5. Spectral Wound – Songs of Blood and Mire
Kariyerlerinin en başından itibaren büyük bir hayranlıkla takip ediyorum kendilerini. Çocuksu bakmanız çok normal ama ülkedeki en ciddi fanlarından biri olduğumu düşünüyorum. Ve bu zatı muhteremler 2025 içerisinde konsere de gelecekler. Buraya kadar iyi ama ne kötü, ben gidemiyorum mk bir takvim uyumsuzluğu sebebi ile ve takvimleri hırpalıyorum anlayacağınız. Neyse hiç inceleme girişi gibi olmadı, sakinleşip devam ediyorum. Efendim grubun yeni albümüne ayılıp bayılsam da biliyorum ki bir önceki albümün bir tık gerisinde. Ha bu bir sorun mu bence değil. Çünkü bu “bi tık” diye bahsettiğim hali bile piyasadaki tonla grubu tokatlar. Adamların yapabileceği kötü bir iş beklentisi de yok bendenizde. O kadar iyi bir albüm olarak görüyor ve sahipleniyorum ki, o kadar olur. Yok ya çok ciddili şeyler yazmayı beceremeyeceğim sanırım. Siz anladınız albümün bendeki karşılığını. Black metal sevip de bu albümü beğenmemek ve övmemek için kasıt ararım ben ancak. Çok iyi çok. Ben bi koşu albümü tekrar dinlemeye gidiyorum. Kib öptüm bye.

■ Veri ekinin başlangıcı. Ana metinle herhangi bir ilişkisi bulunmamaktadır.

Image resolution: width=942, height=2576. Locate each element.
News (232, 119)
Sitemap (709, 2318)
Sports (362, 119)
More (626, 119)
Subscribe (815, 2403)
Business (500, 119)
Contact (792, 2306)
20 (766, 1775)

4. Necrowretch – Swords of Dajjal
Bu grubun hiçbir zaman azılı fanlarından olmamıştım ama bu hakikaten başka. Kariyerlerinin kesinlikle en iyi albümleri olduğunu düşünüyorum. Death metal olarak başladıkları kariyerlerini, amansız black metal etkilenimleri sayesinde canhıraş bir saldırı makinesine dönüştürmüşler. Bahsettiğim black metal soslaması öyle dozunda ve öyle tat veren bir bileşende ki dinleyince havalara uçuyorum keyiften.”Swords Of Dajjal”, grubun bugüne kadar yaptığı en black metal soundlu albümleri. Şarkı yazımına gösterilen ekstra özen ve dikkat sayesinde de bu albüm Necrowretch tarafından yayınlanan en kapsamlı ve olgun sese sahip materyal olmuş. Tempo değişiklikleri ve melodi kullanımları üst seviye. Kendini tekrar tekrar dinletme kabiliyetine de sahip, çakı gibi albüm valla. Kaçmaz, kaçmamalı.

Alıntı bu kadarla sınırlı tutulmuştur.